Additionally, I had spent my entire NSDA debate career competing in Lincoln Douglas (LD) debate. Statistically, this event has always been male-dominated which makes female participation in this event extremely uncommon and difficult for many reasons. In my opinion, Lincoln Douglas is a unique event; it is the only one on one debate event and with the rise of progressive or technical LD, judging has become increasingly more biased towards female competitors. Citing my personal experience, I am known in my small town for wearing bright or pastel pink blazers with sparkly, silver heels at competitions. Pink is a stereotypically feminine color, but that’s not the reason I wear pink. I enjoy the color and I want to be able to express myself in an activity that is often taken too seriously. However, despite my pure intentions, my choice of blazer color has been scrutinized by at least one person at every competition I've attended or judged. I have received snide comments from competitors and judges saying, “nice blazer” after a round. Typically, female competitors are labeled as “too aggressive” either verbally or on a ballot after a round. Progressive Lincoln Douglas style creates opportunities for young women to be critiqued on things that are vital aspects of progressive debate. One key aspect of progressive LD is what debaters call “spreading,” which is essentially quickly reading a case to fit as many cards as possible within the given time frame. However, this base-level progressive LD skill has caused me to be criticized unfairly after a round against a male opponent. This has been after my opponent and I agree on speaking pace, the judge and I agree on speaking pace, and after I offer to share a printed and digital copy of what I am reading off. The unfair critiques and comments about my clothing have made being a female debater a struggle, but not in the way it should be.

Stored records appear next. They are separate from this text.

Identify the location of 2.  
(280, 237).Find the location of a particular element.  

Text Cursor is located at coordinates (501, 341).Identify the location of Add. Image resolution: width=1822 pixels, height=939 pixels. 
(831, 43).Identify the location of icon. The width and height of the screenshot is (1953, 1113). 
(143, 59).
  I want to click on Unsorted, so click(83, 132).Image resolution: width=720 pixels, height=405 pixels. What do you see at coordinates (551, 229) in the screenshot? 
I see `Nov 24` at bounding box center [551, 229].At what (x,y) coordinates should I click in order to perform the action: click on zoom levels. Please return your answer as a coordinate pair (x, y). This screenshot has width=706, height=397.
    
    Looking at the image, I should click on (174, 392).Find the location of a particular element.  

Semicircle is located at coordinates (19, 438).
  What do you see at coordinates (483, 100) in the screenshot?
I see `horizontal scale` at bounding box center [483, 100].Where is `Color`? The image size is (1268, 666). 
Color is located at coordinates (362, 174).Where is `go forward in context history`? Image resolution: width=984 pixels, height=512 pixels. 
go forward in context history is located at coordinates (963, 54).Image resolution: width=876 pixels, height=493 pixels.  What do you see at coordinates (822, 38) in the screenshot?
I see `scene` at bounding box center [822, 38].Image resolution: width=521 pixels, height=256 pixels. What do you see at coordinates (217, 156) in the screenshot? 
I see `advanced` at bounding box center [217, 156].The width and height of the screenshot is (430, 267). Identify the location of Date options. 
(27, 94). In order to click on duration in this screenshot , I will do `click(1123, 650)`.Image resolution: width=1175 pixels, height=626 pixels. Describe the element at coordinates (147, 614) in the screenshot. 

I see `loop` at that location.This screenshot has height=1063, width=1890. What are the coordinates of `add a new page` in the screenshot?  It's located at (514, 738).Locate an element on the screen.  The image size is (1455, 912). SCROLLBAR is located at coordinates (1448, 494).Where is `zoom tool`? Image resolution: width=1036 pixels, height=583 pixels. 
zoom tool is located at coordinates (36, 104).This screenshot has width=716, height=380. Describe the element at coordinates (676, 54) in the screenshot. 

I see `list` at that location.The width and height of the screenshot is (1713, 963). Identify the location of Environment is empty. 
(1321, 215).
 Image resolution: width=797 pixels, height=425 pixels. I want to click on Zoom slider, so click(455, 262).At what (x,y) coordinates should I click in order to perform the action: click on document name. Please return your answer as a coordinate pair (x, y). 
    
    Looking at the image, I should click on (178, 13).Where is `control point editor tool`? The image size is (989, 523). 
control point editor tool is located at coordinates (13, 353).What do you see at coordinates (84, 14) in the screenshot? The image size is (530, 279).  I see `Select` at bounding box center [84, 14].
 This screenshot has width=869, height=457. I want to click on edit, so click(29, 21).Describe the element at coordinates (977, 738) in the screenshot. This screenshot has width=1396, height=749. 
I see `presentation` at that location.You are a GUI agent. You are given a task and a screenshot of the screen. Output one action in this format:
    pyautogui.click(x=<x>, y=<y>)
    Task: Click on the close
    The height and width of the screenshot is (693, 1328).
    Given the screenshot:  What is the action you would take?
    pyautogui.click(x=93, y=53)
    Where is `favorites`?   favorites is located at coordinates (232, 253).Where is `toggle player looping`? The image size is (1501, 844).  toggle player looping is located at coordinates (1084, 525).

However, my experiences are not unique to me. The discordance of judging mentioned earlier is one of the main factors cited as the cause of these complaints. The cultural competency course many larger tournaments require judges to complete on the NSDA website is not required to be completed at smaller or local tournaments. This is problematic because an unaware judge can make their voting decision based on surface-level ideas of argumentation and appearances. At tournaments I have judged, female competitors have recounted unwelcome commentary about their appearance. Additionally, as a competitor, I have been exposed to jarring commentary about topics irrelevant to my skills as a debater. Any competitor can confirm that these practices are not relevant to the heart of the round, debating. However, thoughts about appearance, speaking habits, and manner can be the most influential when deciding on an inexperienced judge. The problem is, it shouldn't be.

Gender discrimination in debate and inexperienced judging have a strong correspondence. Having said that, the question of how to fix the persistent problem is still waiting to be answered. As stated before, many suggestions have been proposed to the NSDA. The most notable guidelines the NSDA can do is to include strict ballot table instructions, tab rooms should know and have a record of who judged every round, the judge and their affiliation should be noted on the ballot, and harassment and abuse training should be mandated by the NSDA. Taking it one step further, female leaders need to be supported adequately in debate. Male competitors need to be mindful of the commentary they make about female competitors. Speech and Debate have prided itself on being a community that has fostered wholesome inclusion, but inclusion cannot be achieved without efforts being made by the competitors as well.